Content starts
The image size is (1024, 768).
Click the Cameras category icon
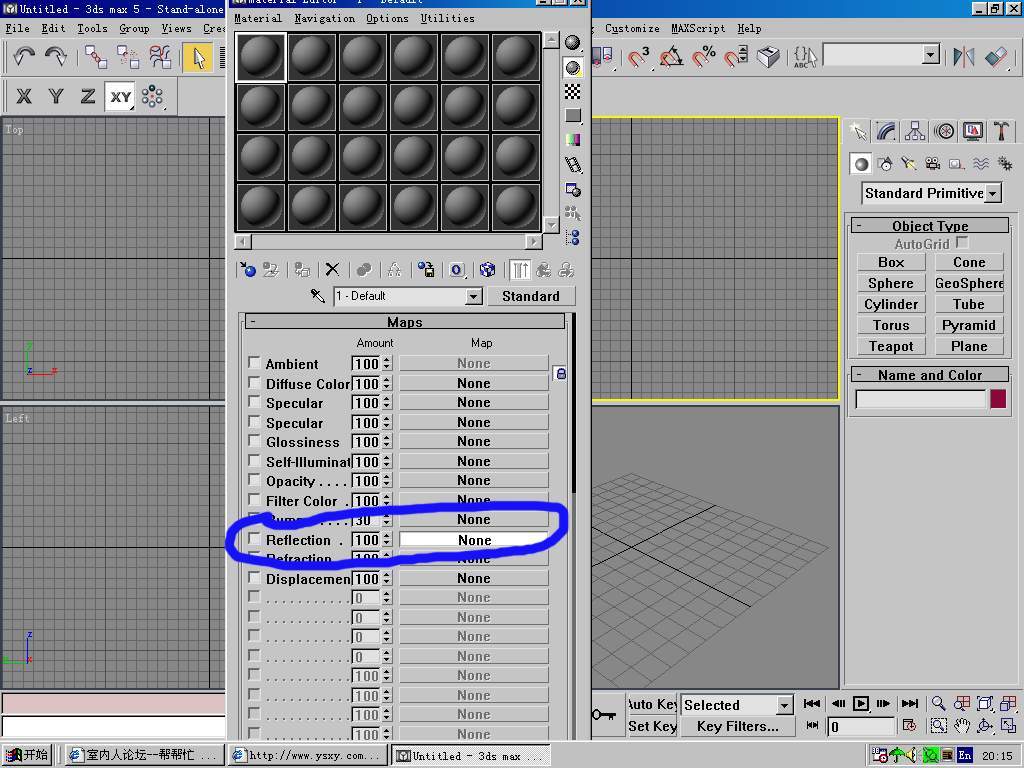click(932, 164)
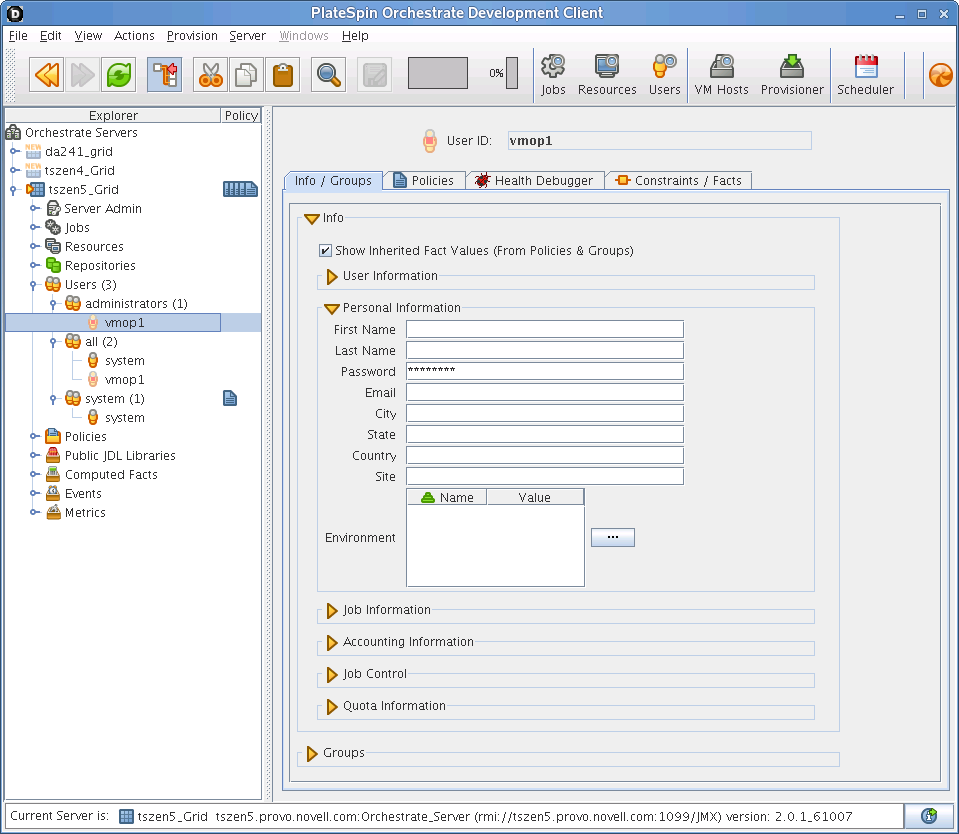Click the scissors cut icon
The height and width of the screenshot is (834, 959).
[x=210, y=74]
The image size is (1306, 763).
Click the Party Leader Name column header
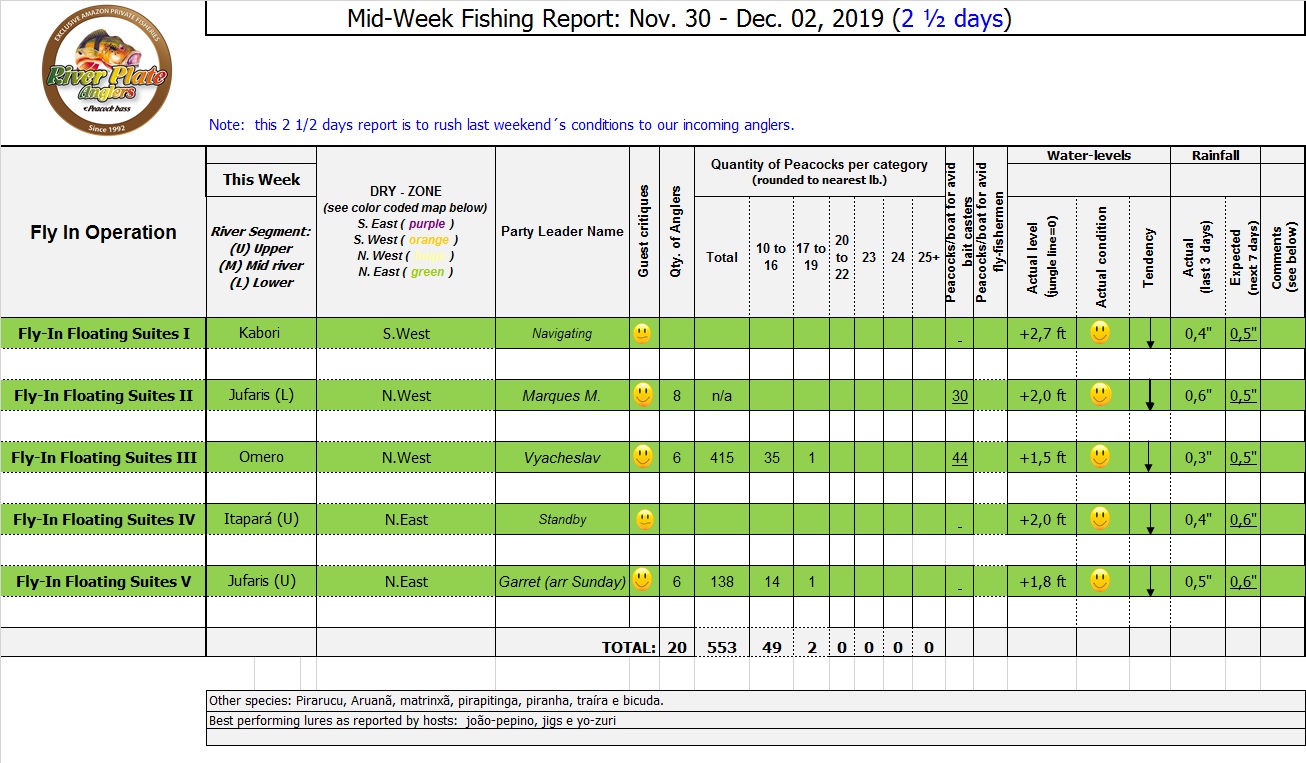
Content ends
* _Work instruction_:
With the pictures omitted, restate every entry above word for word.

* _Exercise response_:
The image size is (1024, 768).
Click the Cameras category icon
click(932, 164)
Click the scissors cut icon
The height and width of the screenshot is (834, 959).
[x=210, y=74]
The image size is (1306, 763).
Click the Party Leader Name column header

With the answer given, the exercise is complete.